In December 2003, the UN Draft Convention Against Corruption will be made available to all UN member states for signature. Its aim is to provide a comprehensive legal framework to harmonise the domestic laws of UN member states and to fill gaps which hamper the fight against corruption.
In March 2003, the UK Government introduced the draft Corruption Bill with the intention of undertaking comprehensive reform of UK law, bringing it up to date with international standards. A Joint Parliamentary Committee published a report at the end of July 2003 containing a detailed analysis of the bill.
The core rationale for the law relating to corruption is clear – namely, to prevent corruption from enabling a public official to abuse their position and to prevent a party from using corruption to obtain an advantage.
The UK legislation in this area is more than 100 years old. Four statutes are relevant: the Public Bodies Corrupt Practices Act 1889, the Prevention of Corrupt Transaction with Agents Act 1906, the Prevention of Corruption Act 1916 and the Anti-terrorism, Crime and Security Act 2001.
The main limitation of the statutory framework was that it only applied to activities in the UK. The provisions of the 2001 act were intended to widen the scope of criminal activity to include corrupt activities by UK nationals or companies with foreign public officials. The consequences of a violation of the law could be fairly severe. If the Attorney-General gives his consent for a prosecution and a conviction takes place, a maximum sentence of seven years’ imprisonment and/or a fine can be imposed upon the individuals responsible. It would equally be possible for a fine to be imposed on a limited company and for the directors to be prosecuted if they can be shown to have approved or deliberately turned a blind eye to a corrupt transaction.
However, the fact that the UK legislation is found in four different statutes, that there is no statutory definition of corruption and that corruption can be extremely difficult to detect, investigate and prove, led the Law Commission in 1998 to describe the UK legal framework as “obscure, complex, inconsistent and insufficiently comprehensive”. This in turn provided the impetus for the draft Corruption Bill.
In the aftermath of 11 September, the UN Security Council adopted Resolution 1373, which required all 189 UN member states to take steps to prevent terrorist finances. This has in turn meant that even greater attention was being paid to large-scale corruption, which is seen to create precisely the sort of unstable societies that spawn terrorism. The convention is still undergoing revision in Vienna. If it is widely adopted by UN member states it will provide the first-ever comprehensive and uniform minimum standards to tackle the scourge of corruption. It is also intended to fill the gaps that exist in terms of the absence of a uniform definition of corruption (and in some instances no crime of corruption where senior public officials are involved). Some of the key provisions of the convention also seek to address many problems encountered in the realm of international cooperation to freeze assets, collect evidence and obtain the extradition of those engaged in corruption.

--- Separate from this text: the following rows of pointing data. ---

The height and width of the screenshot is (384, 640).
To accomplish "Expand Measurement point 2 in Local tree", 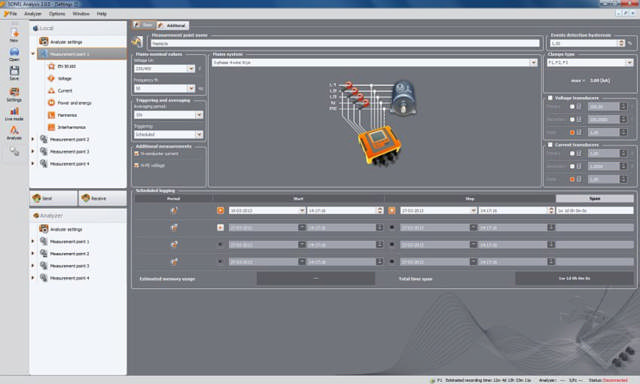I will 33,139.
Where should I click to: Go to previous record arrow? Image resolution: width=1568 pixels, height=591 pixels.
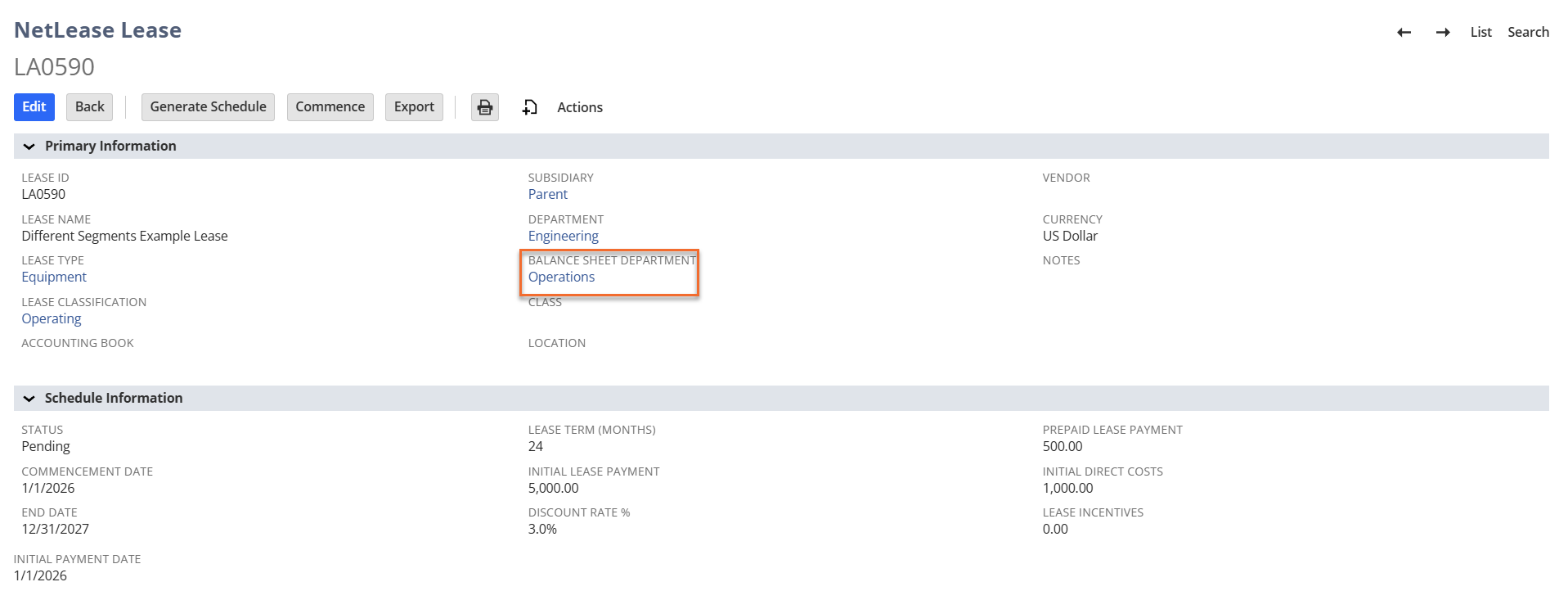(x=1404, y=32)
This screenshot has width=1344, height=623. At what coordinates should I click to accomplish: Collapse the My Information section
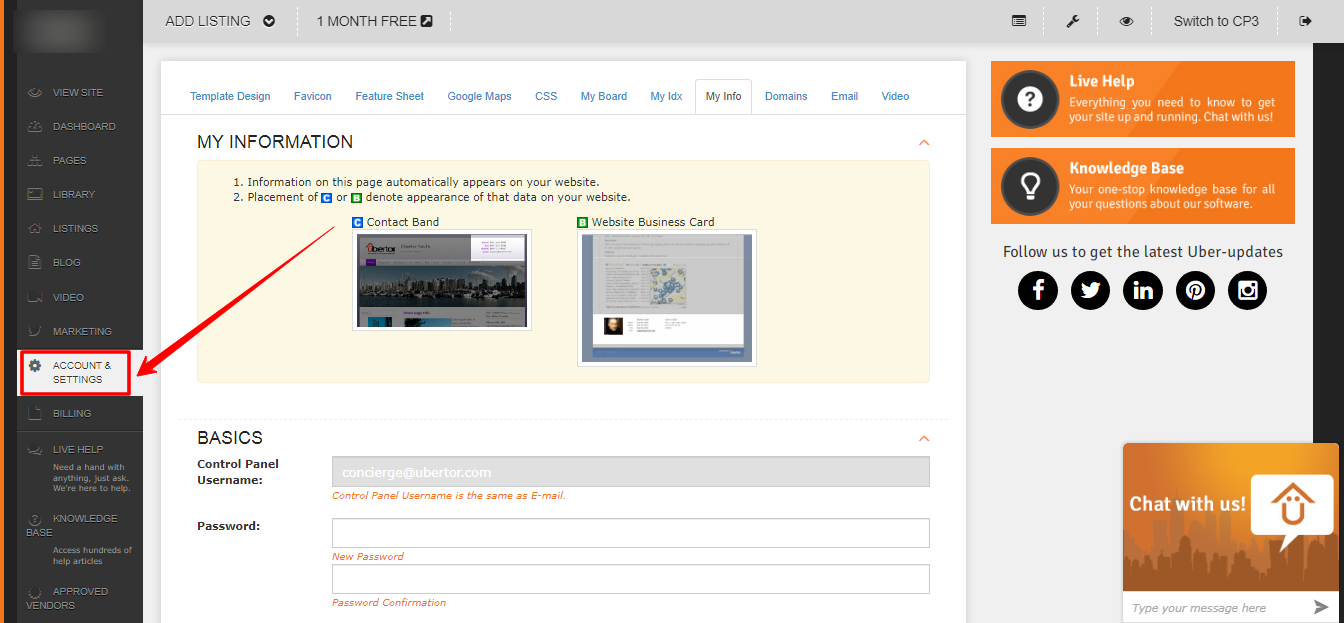924,143
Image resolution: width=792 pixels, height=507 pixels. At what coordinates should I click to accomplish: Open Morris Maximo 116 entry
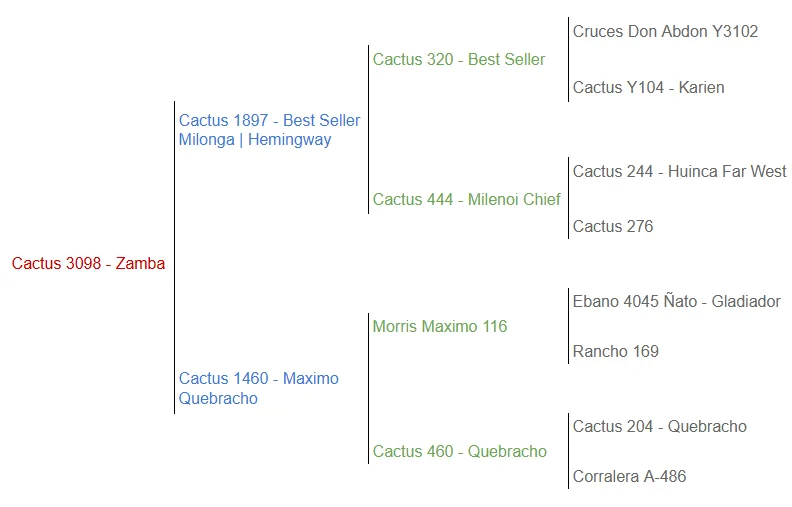pyautogui.click(x=439, y=327)
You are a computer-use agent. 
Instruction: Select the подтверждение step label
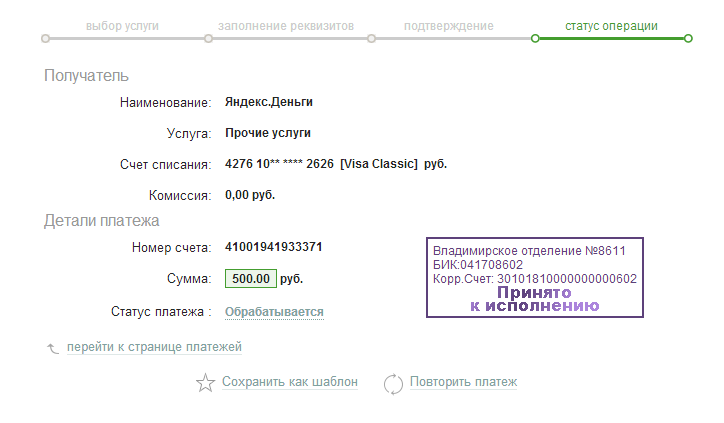(x=449, y=26)
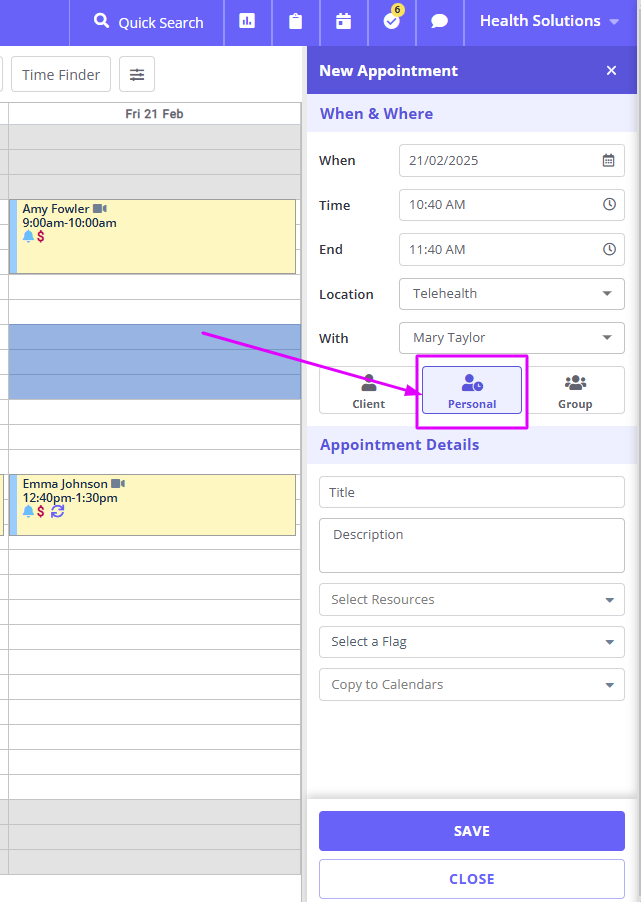This screenshot has height=902, width=641.
Task: Click the clock icon in the Time field
Action: coord(609,205)
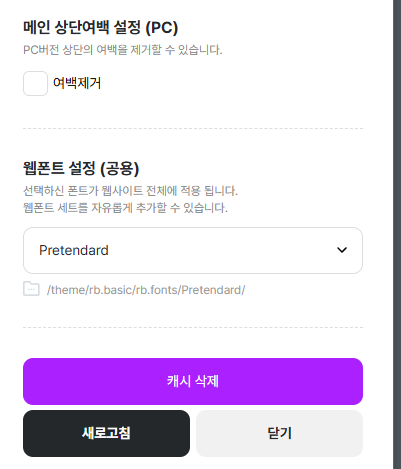
Task: Click the (공용) part of webfont heading
Action: pos(120,168)
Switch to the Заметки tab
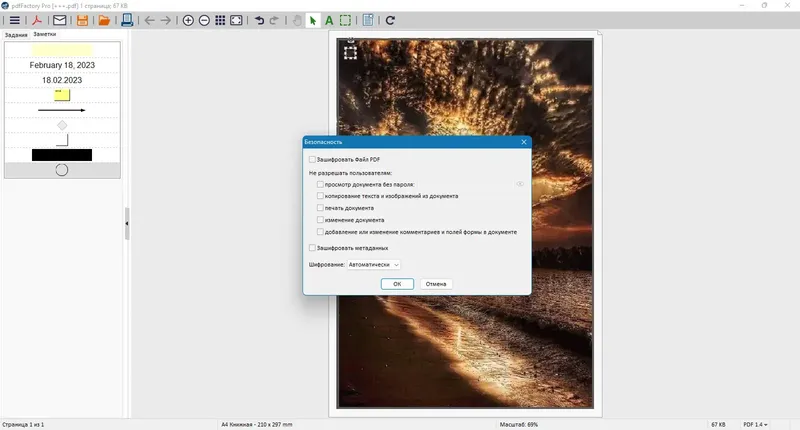The image size is (800, 430). [44, 34]
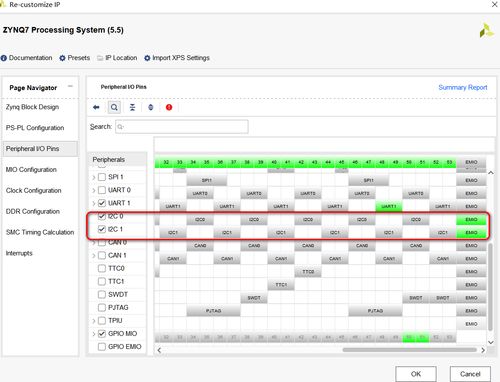Uncheck the UART 1 checkbox
Screen dimensions: 500x382
[x=102, y=203]
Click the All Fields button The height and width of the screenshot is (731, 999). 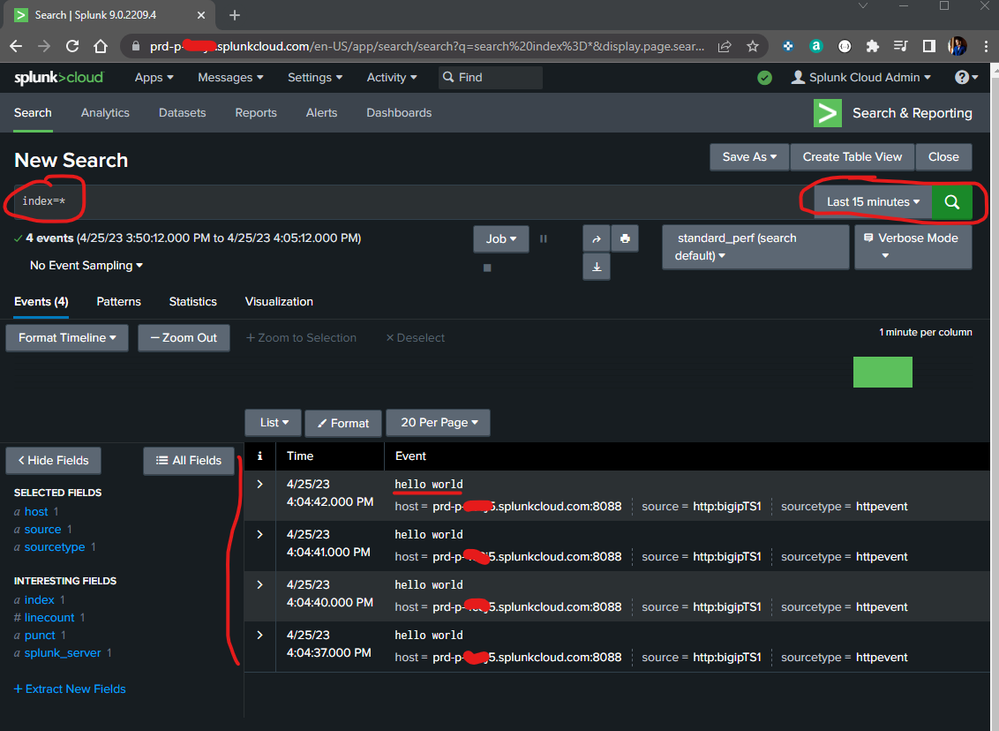tap(189, 460)
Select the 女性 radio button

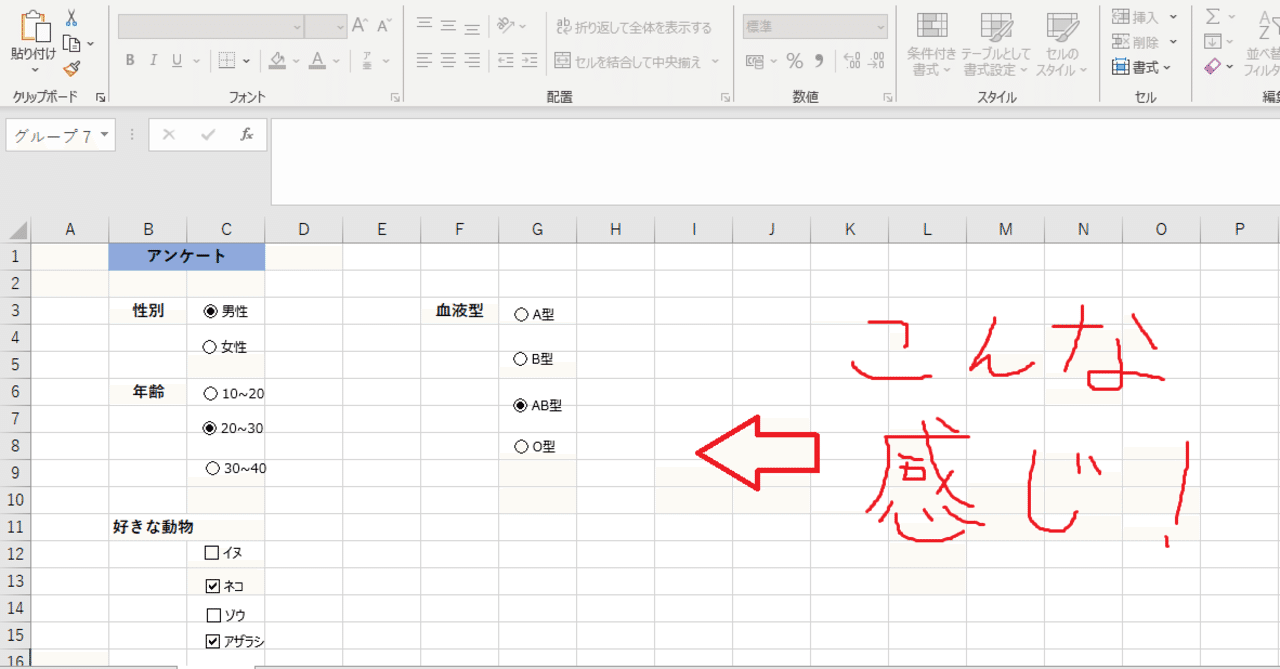click(x=210, y=346)

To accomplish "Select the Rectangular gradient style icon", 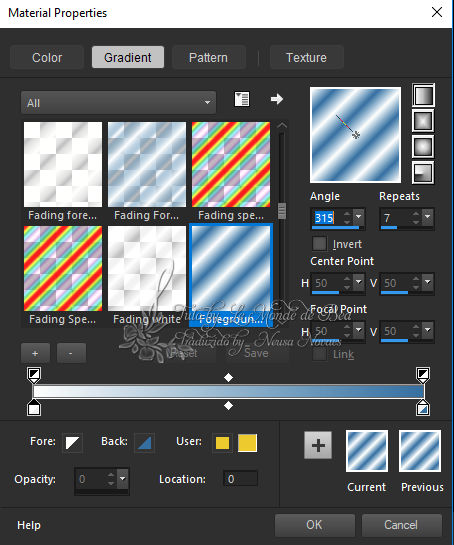I will 423,121.
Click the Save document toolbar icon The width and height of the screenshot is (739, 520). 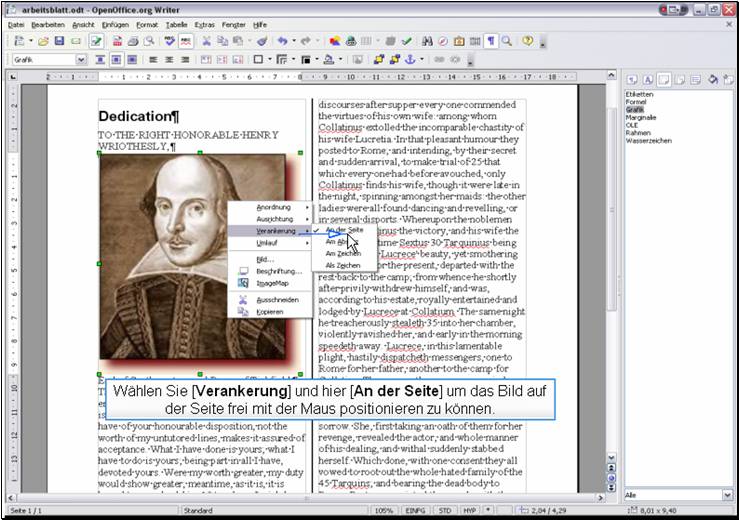60,41
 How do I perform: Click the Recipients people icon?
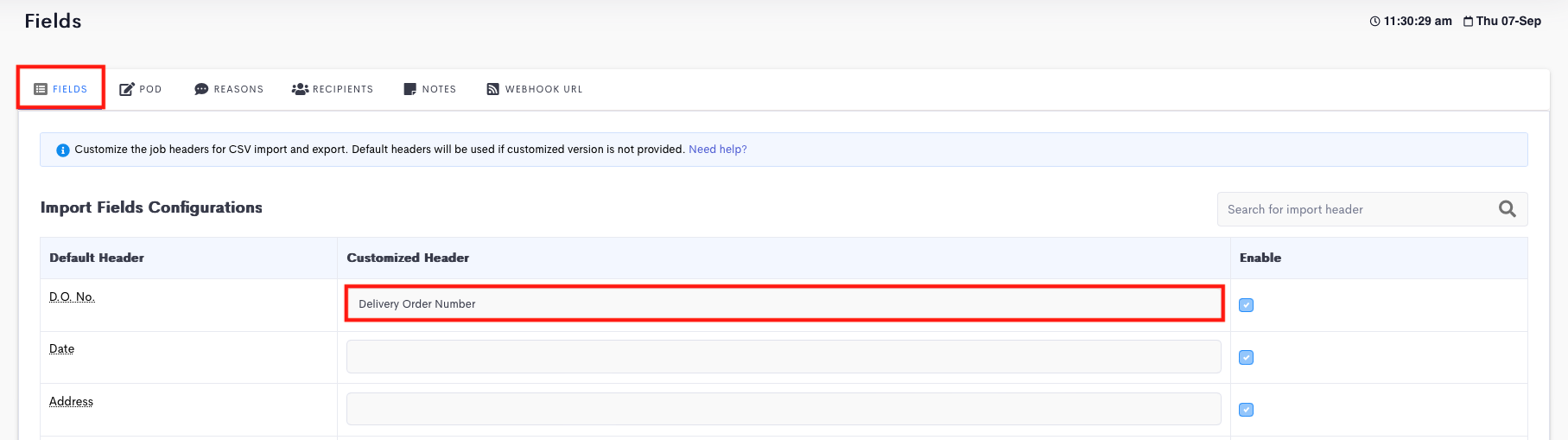click(x=300, y=89)
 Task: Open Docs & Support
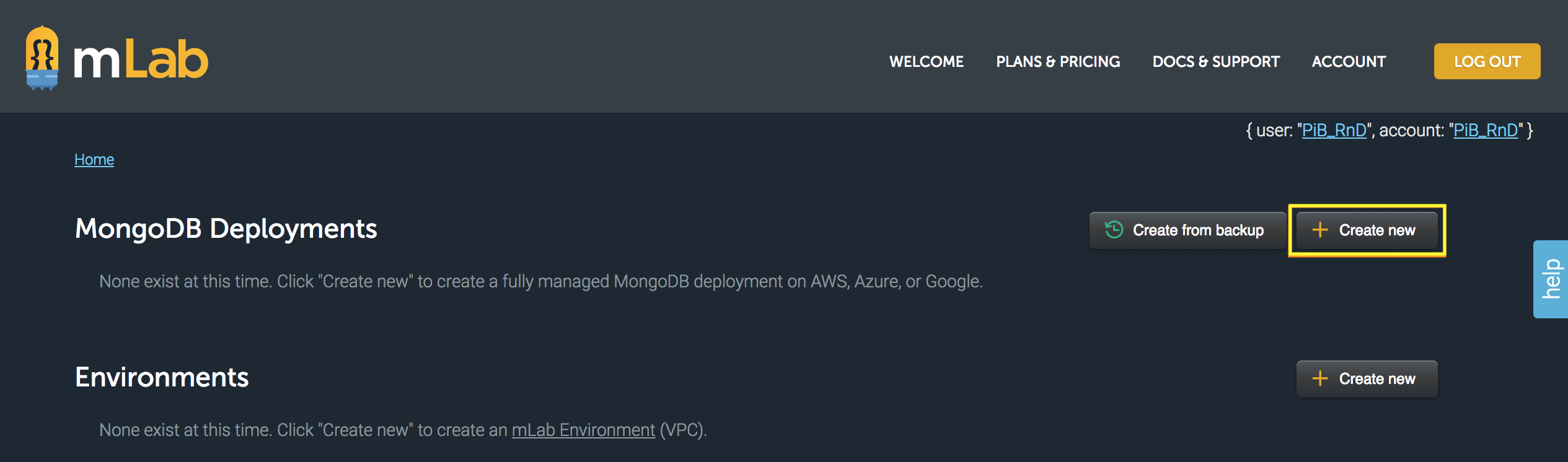[x=1216, y=62]
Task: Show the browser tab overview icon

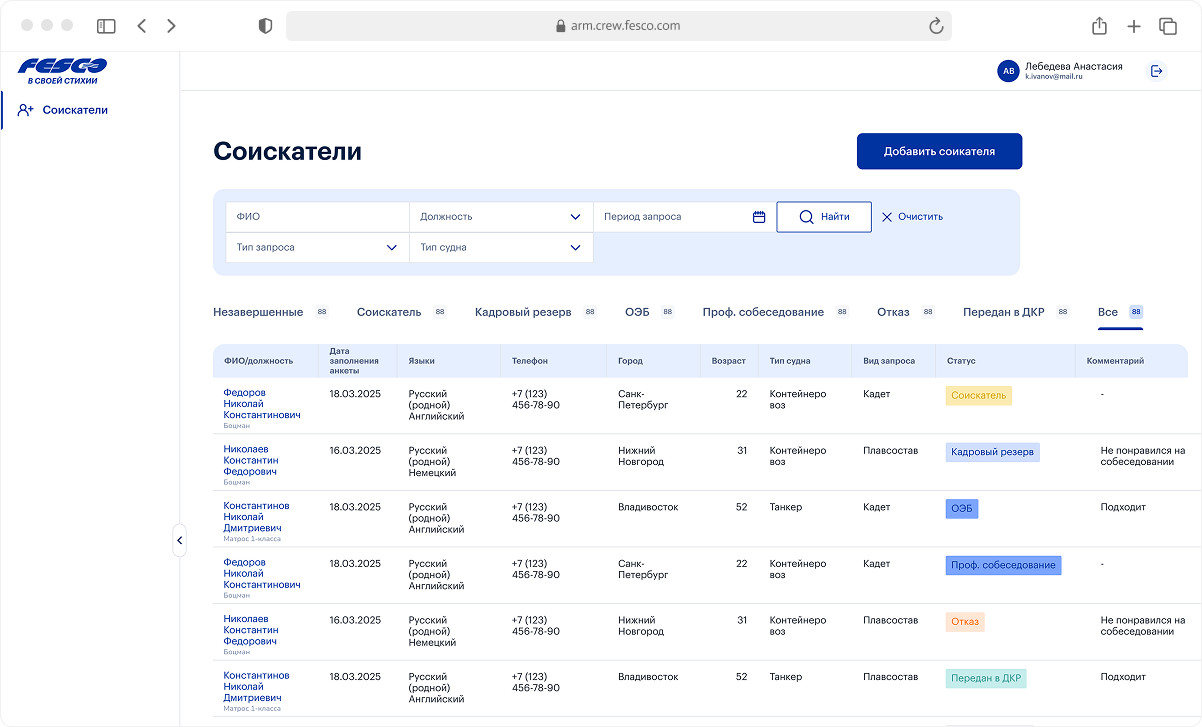Action: tap(1167, 26)
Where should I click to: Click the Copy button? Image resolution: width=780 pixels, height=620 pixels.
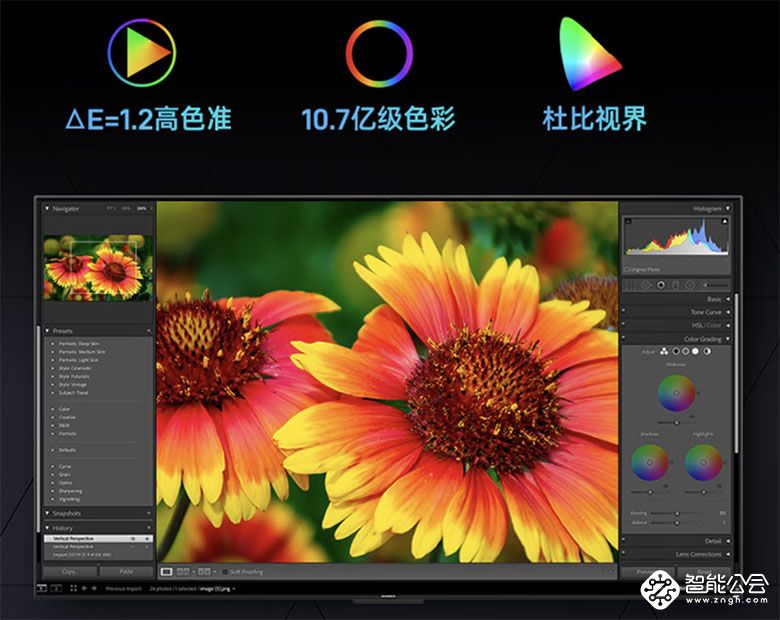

The convention itself recognises realistically that some states will not have the infrastructure or technical expertise to properly give effect to the convention. The UN intends to provide them with focused technical expertise to help them in the implementation process.
Ultimately, of course, it is only when states decide to tackle corruption collectively that any progress will be made. It remains to be seen whether the comprehensive content of the convention will be reflected in the future practice of states in this area.